• ASSIGNMENT
Output every line of the entries from the line containing "Start your Substack (993, 1703)" through the last, exactly, with no other content.

• EXERCISE MATERIALS
====

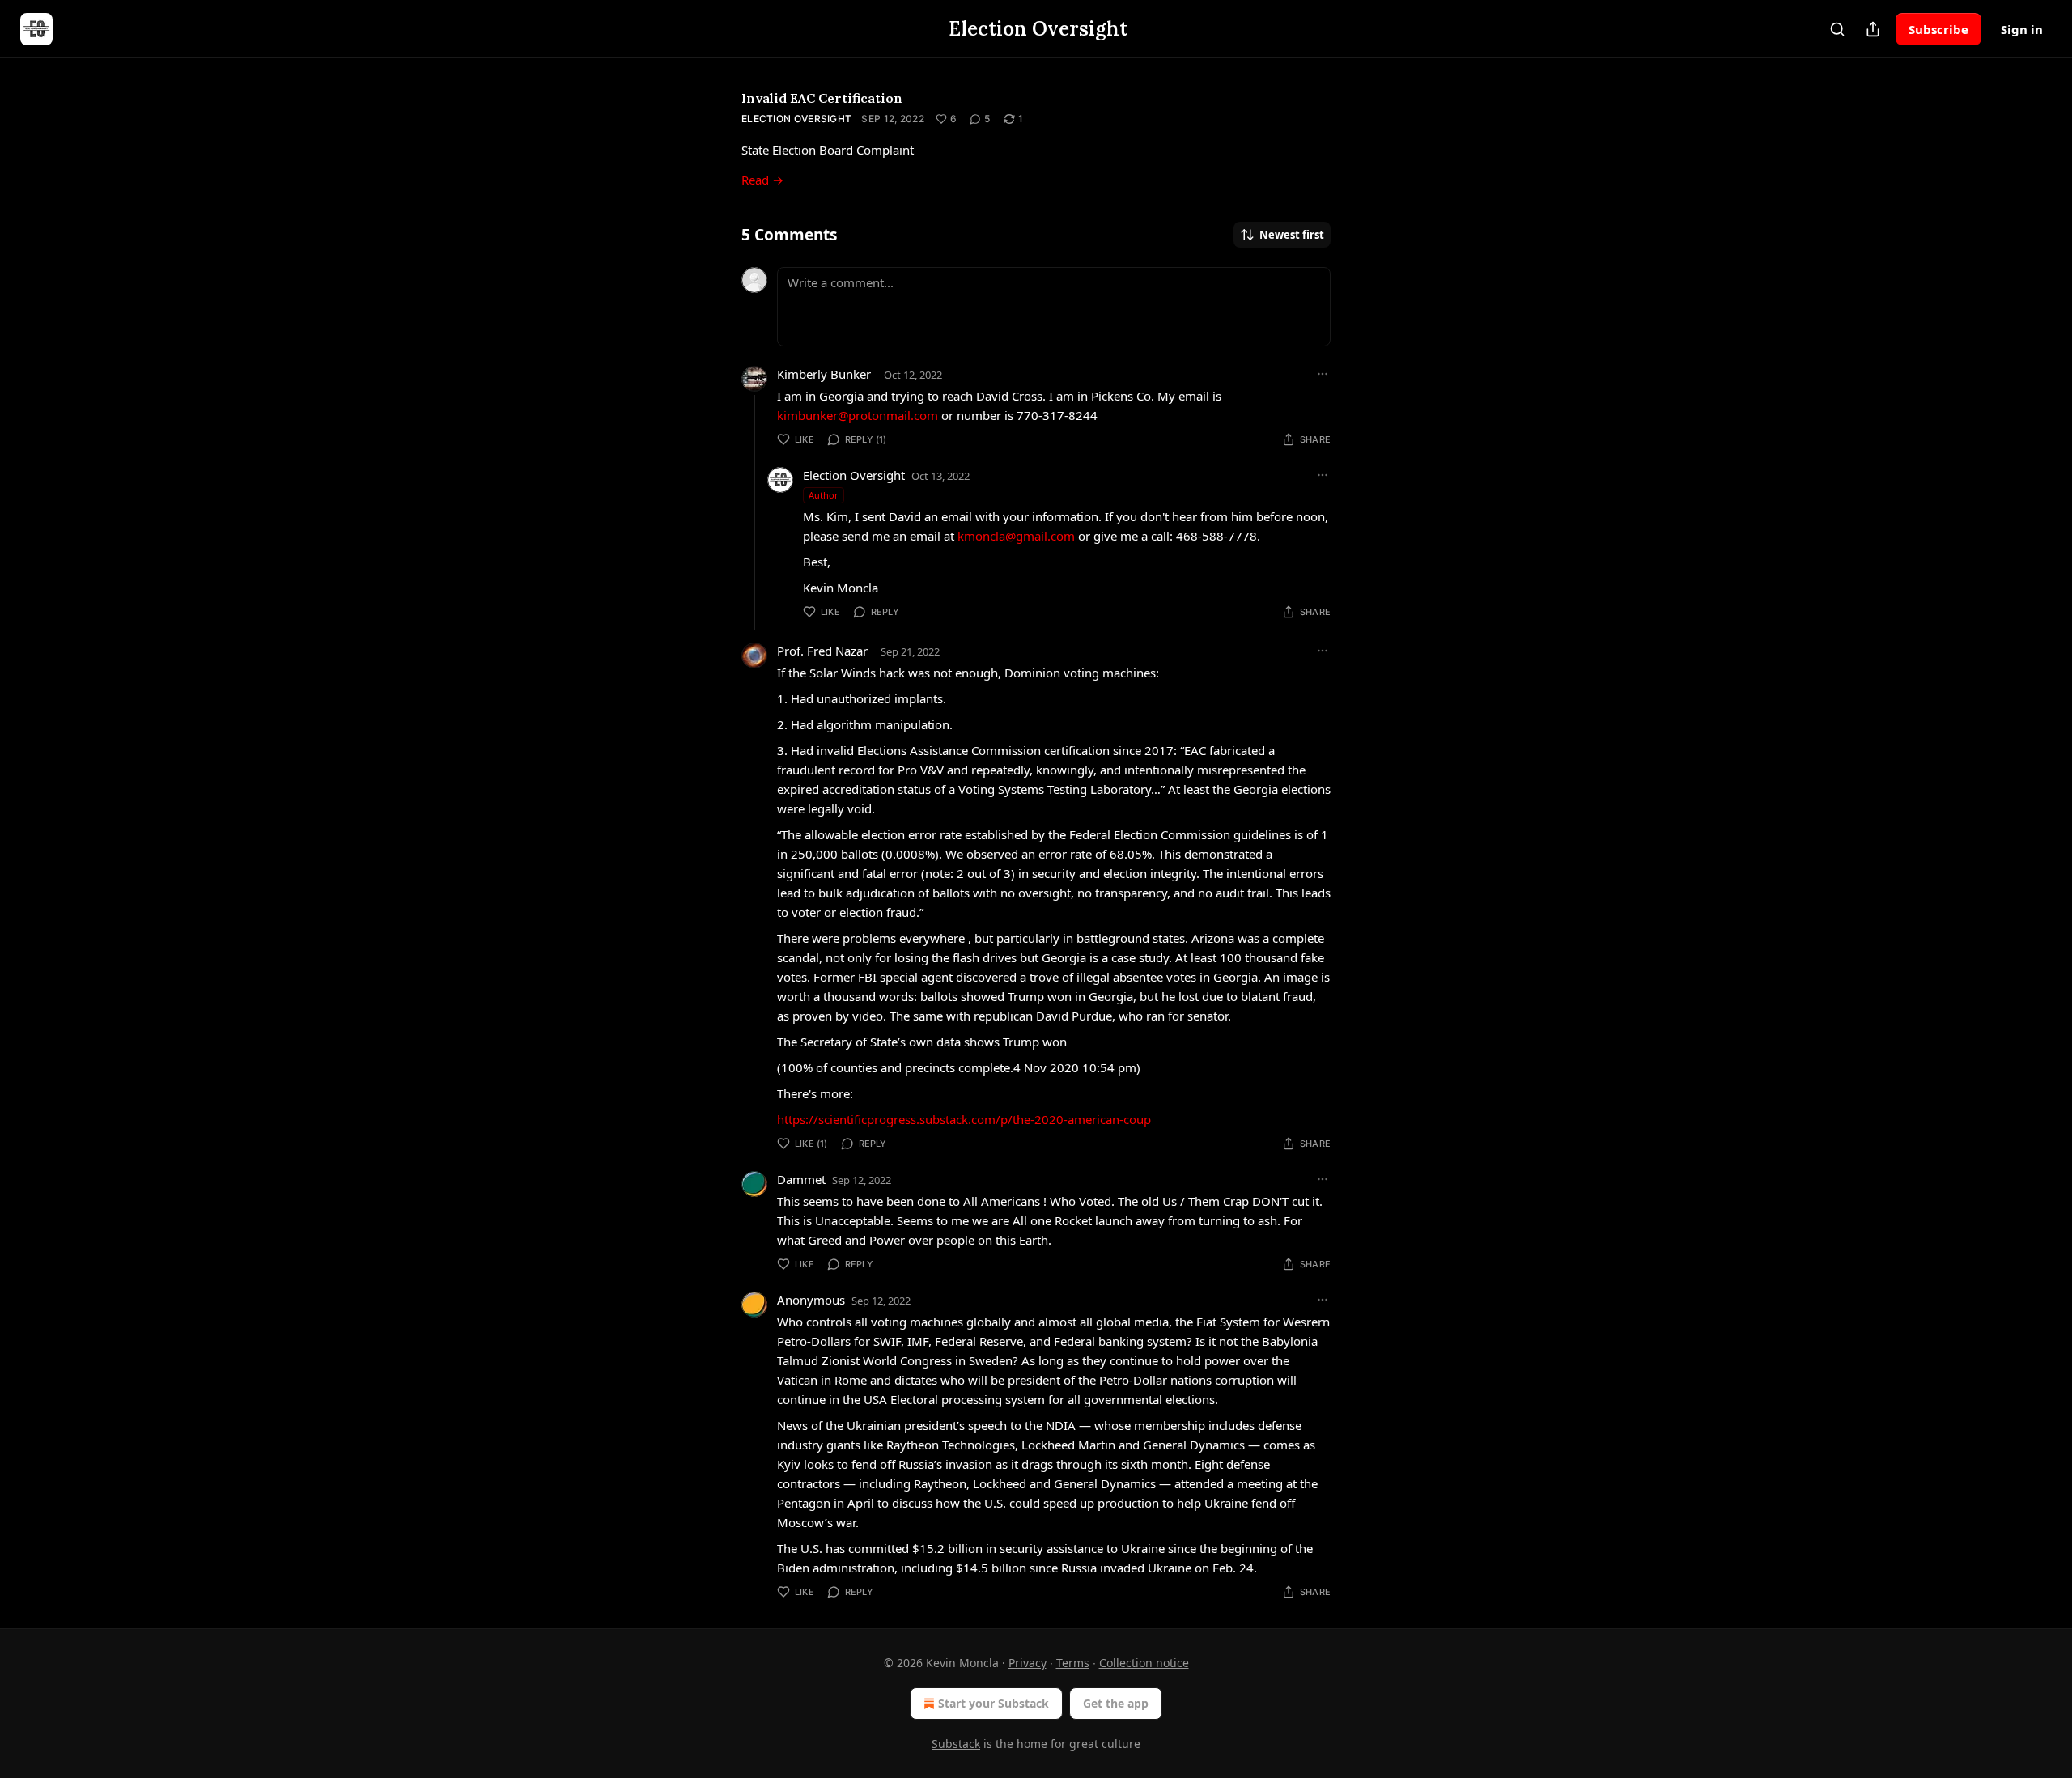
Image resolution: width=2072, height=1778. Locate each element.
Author (824, 495)
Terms (1072, 1662)
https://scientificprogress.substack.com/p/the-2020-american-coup (964, 1119)
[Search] (1837, 29)
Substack (956, 1743)
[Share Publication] (1873, 29)
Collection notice (1144, 1662)
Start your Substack (993, 1703)
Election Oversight (796, 118)
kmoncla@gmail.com (1016, 536)
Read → (762, 180)
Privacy (1027, 1662)
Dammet (801, 1179)
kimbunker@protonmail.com (857, 415)
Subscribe (1938, 29)
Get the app (1116, 1703)
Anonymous (811, 1300)
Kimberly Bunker (824, 374)
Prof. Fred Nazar (822, 651)
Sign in (2022, 29)
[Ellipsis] (1322, 374)
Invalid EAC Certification (821, 98)
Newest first (1291, 234)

====

• EXPECTED OUTPUT
Start your Substack (993, 1703)
Election Oversight (796, 118)
kmoncla@gmail.com (1016, 536)
Read → (762, 180)
Privacy (1027, 1662)
Dammet (801, 1179)
kimbunker@protonmail.com (857, 415)
Subscribe (1938, 29)
Get the app (1116, 1703)
Anonymous (811, 1300)
Kimberly Bunker (824, 374)
Prof. Fred Nazar (822, 651)
Sign in (2022, 29)
[Ellipsis] (1322, 374)
Invalid EAC Certification (821, 98)
Newest first (1291, 234)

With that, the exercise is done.